## AIM OF THE EXERCISE
Please reproduce the whole listing without altering anything.
════
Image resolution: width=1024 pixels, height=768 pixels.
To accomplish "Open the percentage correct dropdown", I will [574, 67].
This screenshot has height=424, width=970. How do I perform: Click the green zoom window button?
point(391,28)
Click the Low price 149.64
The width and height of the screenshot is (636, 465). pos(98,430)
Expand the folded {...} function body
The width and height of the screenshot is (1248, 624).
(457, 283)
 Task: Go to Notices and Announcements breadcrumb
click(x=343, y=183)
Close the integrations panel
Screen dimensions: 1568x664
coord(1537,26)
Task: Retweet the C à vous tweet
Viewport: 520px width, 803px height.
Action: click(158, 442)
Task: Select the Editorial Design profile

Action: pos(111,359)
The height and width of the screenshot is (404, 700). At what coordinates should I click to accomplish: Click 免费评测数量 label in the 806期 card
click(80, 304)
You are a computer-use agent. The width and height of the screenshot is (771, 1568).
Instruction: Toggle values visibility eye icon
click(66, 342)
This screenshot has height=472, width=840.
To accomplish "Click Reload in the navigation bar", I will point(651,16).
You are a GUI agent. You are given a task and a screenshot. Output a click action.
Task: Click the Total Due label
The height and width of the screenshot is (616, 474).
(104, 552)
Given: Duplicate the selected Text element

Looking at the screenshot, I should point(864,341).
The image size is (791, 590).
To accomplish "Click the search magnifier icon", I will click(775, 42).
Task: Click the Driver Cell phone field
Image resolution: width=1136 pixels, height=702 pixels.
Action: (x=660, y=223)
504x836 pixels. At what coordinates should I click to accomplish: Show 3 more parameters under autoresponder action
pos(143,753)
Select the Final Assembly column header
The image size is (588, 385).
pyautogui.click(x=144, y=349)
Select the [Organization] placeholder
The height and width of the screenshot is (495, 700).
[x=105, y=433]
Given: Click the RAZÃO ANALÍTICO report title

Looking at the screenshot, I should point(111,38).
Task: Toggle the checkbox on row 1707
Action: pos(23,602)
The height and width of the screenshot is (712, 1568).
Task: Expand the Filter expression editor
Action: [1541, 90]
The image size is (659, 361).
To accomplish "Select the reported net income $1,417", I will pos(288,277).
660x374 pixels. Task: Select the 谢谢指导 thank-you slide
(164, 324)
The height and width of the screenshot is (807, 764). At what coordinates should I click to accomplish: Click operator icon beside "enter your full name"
════
## EXPECTED ANSWER
Image resolution: width=1024 pixels, height=768 pixels.
To accomplish "Open the percentage correct dropdown", I will [574, 67].
This screenshot has height=424, width=970. How do I perform: Click the green zoom window button?
point(391,28)
Click the Low price 149.64
The width and height of the screenshot is (636, 465). pos(98,430)
Expand the folded {...} function body
The width and height of the screenshot is (1248, 624).
(457, 283)
 Task: Go to Notices and Announcements breadcrumb
click(x=343, y=183)
Close the integrations panel
Screen dimensions: 1568x664
coord(1537,26)
Task: Retweet the C à vous tweet
Viewport: 520px width, 803px height.
Action: click(158, 442)
Task: Select the Editorial Design profile

Action: pos(111,359)
The height and width of the screenshot is (404, 700). At what coordinates should I click to accomplish: Click 免费评测数量 label in the 806期 card
click(80, 304)
You are a computer-use agent. The width and height of the screenshot is (771, 1568).
Instruction: Toggle values visibility eye icon
click(66, 342)
This screenshot has height=472, width=840.
To accomplish "Click Reload in the navigation bar", I will point(651,16).
You are a GUI agent. You are given a task and a screenshot. Output a click action.
Task: Click the Total Due label
The height and width of the screenshot is (616, 474).
(104, 552)
Given: Duplicate the selected Text element

Looking at the screenshot, I should point(864,341).
The image size is (791, 590).
To accomplish "Click the search magnifier icon", I will click(775, 42).
Task: Click the Driver Cell phone field
Image resolution: width=1136 pixels, height=702 pixels.
Action: (x=660, y=223)
504x836 pixels. At what coordinates should I click to accomplish: Show 3 more parameters under autoresponder action
pos(143,753)
Select the Final Assembly column header
The image size is (588, 385).
pyautogui.click(x=144, y=349)
Select the [Organization] placeholder
The height and width of the screenshot is (495, 700).
[x=105, y=433]
Given: Click the RAZÃO ANALÍTICO report title

Looking at the screenshot, I should point(111,38).
Task: Toggle the checkbox on row 1707
Action: pos(23,602)
The height and width of the screenshot is (712, 1568).
Task: Expand the Filter expression editor
Action: [1541, 90]
The image size is (659, 361).
To accomplish "Select the reported net income $1,417", I will pos(288,277).
660x374 pixels. Task: Select the 谢谢指导 thank-you slide
(164, 324)
The height and width of the screenshot is (807, 764). At what coordinates should I click to accomplish: Click operator icon beside "enter your full name"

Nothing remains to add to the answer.